✦The replacement checklist
What to look for in a replacement
Six tests, written against the specific trade-offs of a self-hosted, cross-platform tool like RustDesk. If a candidate fails one, you'll feel it within the first session.
- Native apps, not a shared UI skin
- Look for a per-platform native app that drives each OS's hardware encoder, decoder, and input pipeline directly — not one Flutter or web-view interface stretched across every platform. That's where both the feel and the latency come from.
- A zero-setup relay
- The relay should just exist — a managed service with credentials that rotate automatically — not a VPS you provision, patch, and monitor, and not a public server you have to hope is not overloaded today.

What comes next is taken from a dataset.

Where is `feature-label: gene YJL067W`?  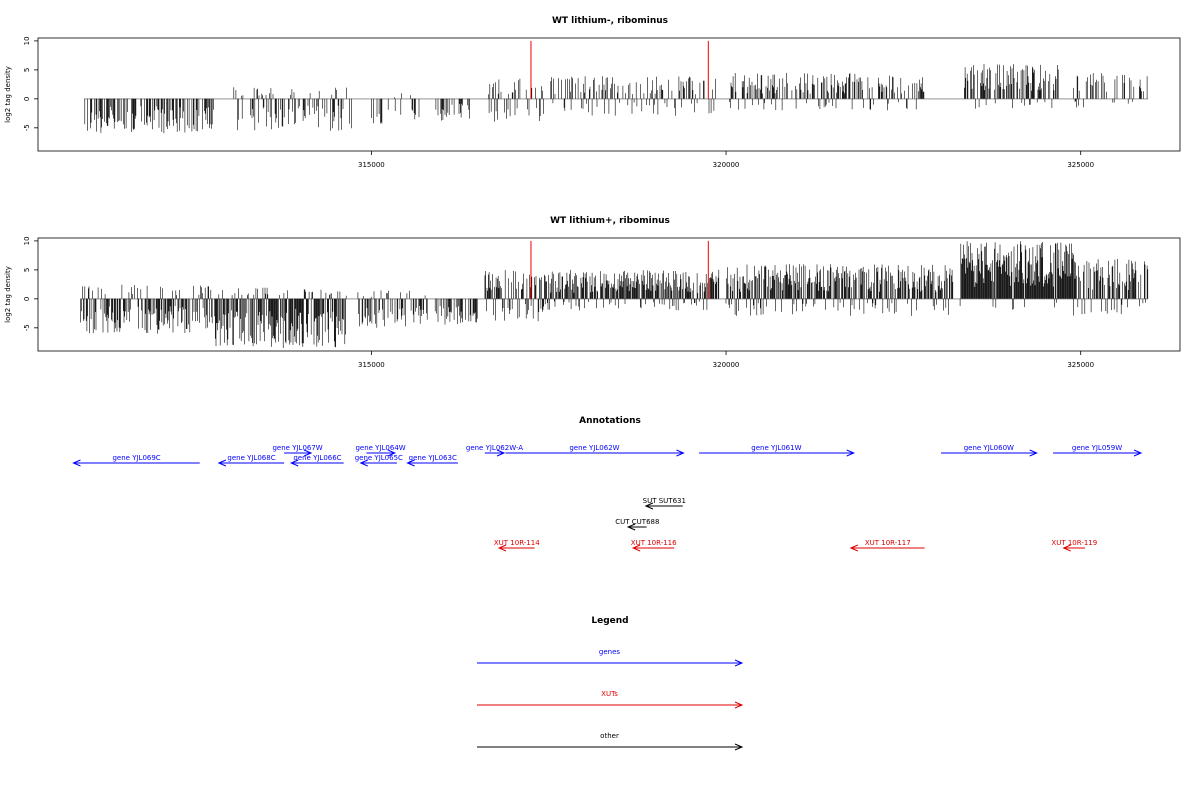 feature-label: gene YJL067W is located at coordinates (297, 448).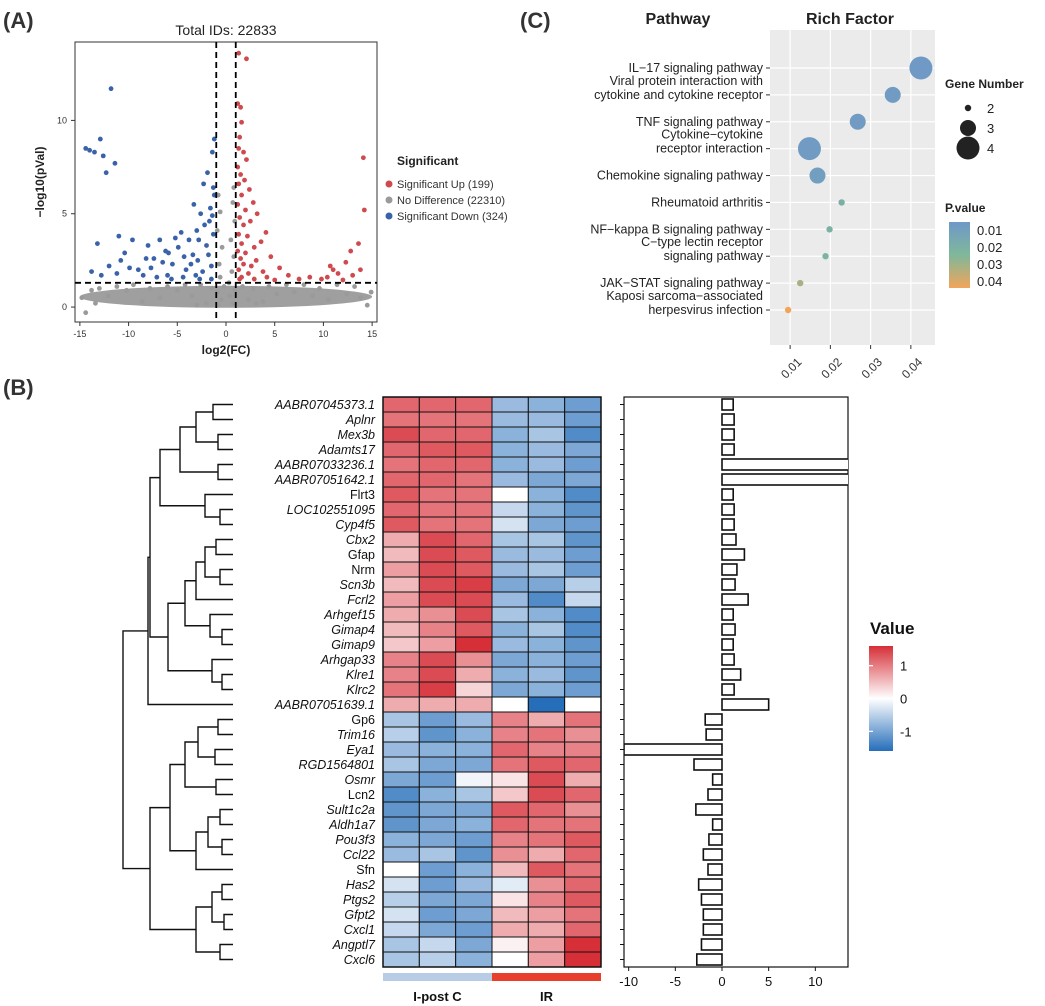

- Simple pairing, no ID to write down
- A short one-time PIN with an expiry window beats a 9-digit device ID plus a password you have to store somewhere safe. Both skip a central account — only one of them is actually simple to use.
- End-to-end encryption stated plainly
- Session keys should be negotiated directly between your devices so a relay in the middle only ever forwards ciphertext. Look for that claim stated outright, not one whose strength quietly depends on how you configured your own server.
- Full platform coverage without server ops
- You should be able to reach a machine on any supported platform without first deciding whether to trust a shared public relay or run your own. If the answer to "can I connect" depends on infrastructure you own, that's a cost the tool is quietly passing to you.
- Free is fine — convenience matters too
- Being free is good, and RustDesk already is. The bar for a genuine upgrade is that free doesn't also mean becoming your own sysadmin to get a fast, reliable session.